Sime Darby Plantation land conflict, Liberia

Description

The huge land concession granted to Malaysian company Sime Darby by the Government of Liberia in 2009 has generated tension around a lack of consultation, compensation, land ownership and lost livlihoods. The contract covered a massive 311,187 hectares in the counties of Gbarpolu, Grand Cape Mount, Bomi and Bong. It allowed the company to plant oil palm on 220,000 ha of this. In 2010, Sime Darby started operations in western Liberia, with an oil palm nursery. In 2011 it began planting its first oil palm plantation, in Garwula District, Grand Cape Mount County. Affected communities were not consulted.
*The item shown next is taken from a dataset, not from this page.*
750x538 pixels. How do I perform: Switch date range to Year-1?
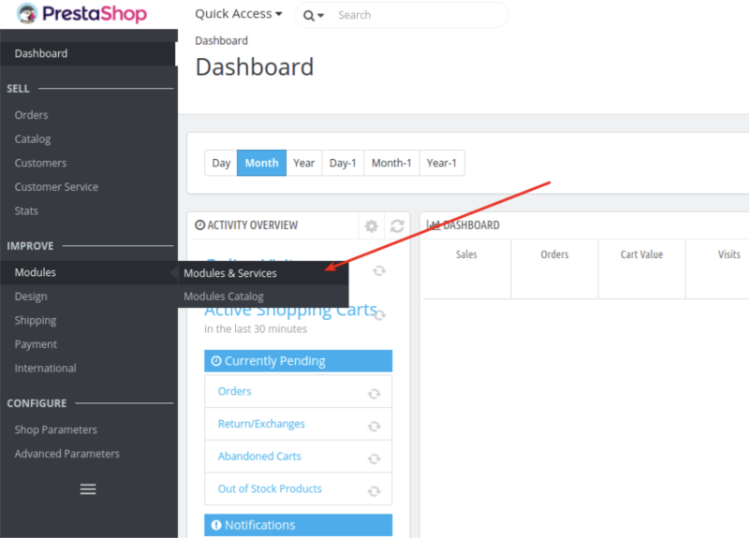point(442,163)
Even those with legal titles to their lands were not consulted, according to some reports. With the loss of land and forest, livelihoods, income and thus social wellbeing and cultural practices face erosion[1]. Communities laid a complaint with the Roundtable on Sustainable Palm Oil (RSPO) in 2010. Producers in Liberia adhere to RSPO, which was launched in 2003 by the World Wildlife Fund and industry members. In late 2011, RSPO upheld a complaint by Liberian villagers against Sime Darby. Subsequent negotiations between the grower and villagers are ongoing[2]. But in a human rights analysis of the contract, the Forest Peoples Programme argues that the Government of Liberia has failed in its obligation to ensure the human rights of communities are protected[3].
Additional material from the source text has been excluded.